The American people had to be terrified into Iraq part 2. They had to be lied
to constantly, abused with terrorism color codes on a weekly basis, constantly
told their lives were in danger at the airport, lied to about the threat from
WMDs, and the warhawks had to use 9/11 on a constant basis as a rallying cry
to drive blind patriotism and to auto-silence anyone that would stand against
it.

The authorities had to put on one helluva an aggressive propaganda effort to
convince Americans to allow it.

Contrast that with the non-existent support for a large military action in
Syria (invasion or otherwise), which Obama's Administration floated and
quickly pulled away from. The American people are _very_ war sick at this
point, fortunately.

------
mercurialshark
Yet the actual purpose of this statement is lost on most.

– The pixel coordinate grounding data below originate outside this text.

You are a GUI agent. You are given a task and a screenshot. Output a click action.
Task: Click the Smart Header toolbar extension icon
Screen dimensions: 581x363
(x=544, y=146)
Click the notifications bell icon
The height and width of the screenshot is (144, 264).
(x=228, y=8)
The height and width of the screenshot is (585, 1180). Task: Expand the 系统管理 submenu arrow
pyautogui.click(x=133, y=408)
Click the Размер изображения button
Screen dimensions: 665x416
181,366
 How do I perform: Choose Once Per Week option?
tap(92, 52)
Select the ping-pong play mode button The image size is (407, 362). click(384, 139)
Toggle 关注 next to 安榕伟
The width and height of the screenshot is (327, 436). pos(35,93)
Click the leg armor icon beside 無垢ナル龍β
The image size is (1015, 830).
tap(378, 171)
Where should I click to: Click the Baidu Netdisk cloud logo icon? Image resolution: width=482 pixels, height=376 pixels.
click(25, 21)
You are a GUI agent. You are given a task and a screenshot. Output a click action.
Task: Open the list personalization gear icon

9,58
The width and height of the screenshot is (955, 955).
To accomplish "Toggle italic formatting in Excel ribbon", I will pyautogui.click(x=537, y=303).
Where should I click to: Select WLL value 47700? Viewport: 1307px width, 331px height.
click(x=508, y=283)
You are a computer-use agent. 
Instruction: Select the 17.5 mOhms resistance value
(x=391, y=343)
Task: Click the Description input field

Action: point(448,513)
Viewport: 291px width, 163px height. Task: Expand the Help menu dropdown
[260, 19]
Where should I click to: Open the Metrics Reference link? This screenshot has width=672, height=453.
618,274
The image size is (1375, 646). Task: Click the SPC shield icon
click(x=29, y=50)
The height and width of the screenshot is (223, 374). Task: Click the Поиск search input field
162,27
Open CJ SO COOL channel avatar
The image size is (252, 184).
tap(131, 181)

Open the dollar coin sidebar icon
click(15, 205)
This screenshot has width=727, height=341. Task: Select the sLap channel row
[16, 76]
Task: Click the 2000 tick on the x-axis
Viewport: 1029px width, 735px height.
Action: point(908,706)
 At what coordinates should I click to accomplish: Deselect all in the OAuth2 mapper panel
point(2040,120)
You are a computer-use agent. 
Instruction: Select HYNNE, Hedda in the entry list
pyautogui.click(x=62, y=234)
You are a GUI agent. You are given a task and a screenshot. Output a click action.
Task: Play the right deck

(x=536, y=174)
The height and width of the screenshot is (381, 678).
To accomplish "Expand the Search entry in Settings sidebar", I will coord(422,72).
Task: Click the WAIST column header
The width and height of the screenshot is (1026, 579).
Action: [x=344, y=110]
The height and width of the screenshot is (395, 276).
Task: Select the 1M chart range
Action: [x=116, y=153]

Using popular concepts to plausibly question the sustainable dominance of
others in the geopolitical power-game. It really doesn't matter if this
statement proves accurate or not in the future.

"Artificial intelligence" is an interchangeable subject for the purposes of
that statement. It's Psy Ops 101. A non-falsifiable piece of propaganda, used
to undermine and chip-away at assumptions, which is particularly useful for
sowing doubt in perceived institutional strength and their ability to sustain
success when new variables are introduced.

In short, swap "AI" for any emerging subject matter or previously unaddressed
and now relevant issue and you can make the same statement, in perpetuity, as
ammunition against your opponents.

------
cmelbye
This is especially true when combined with mass surveillance, domestically and
abroad. Huge trove of data that is likely already being mined with machine
learning and other techniques.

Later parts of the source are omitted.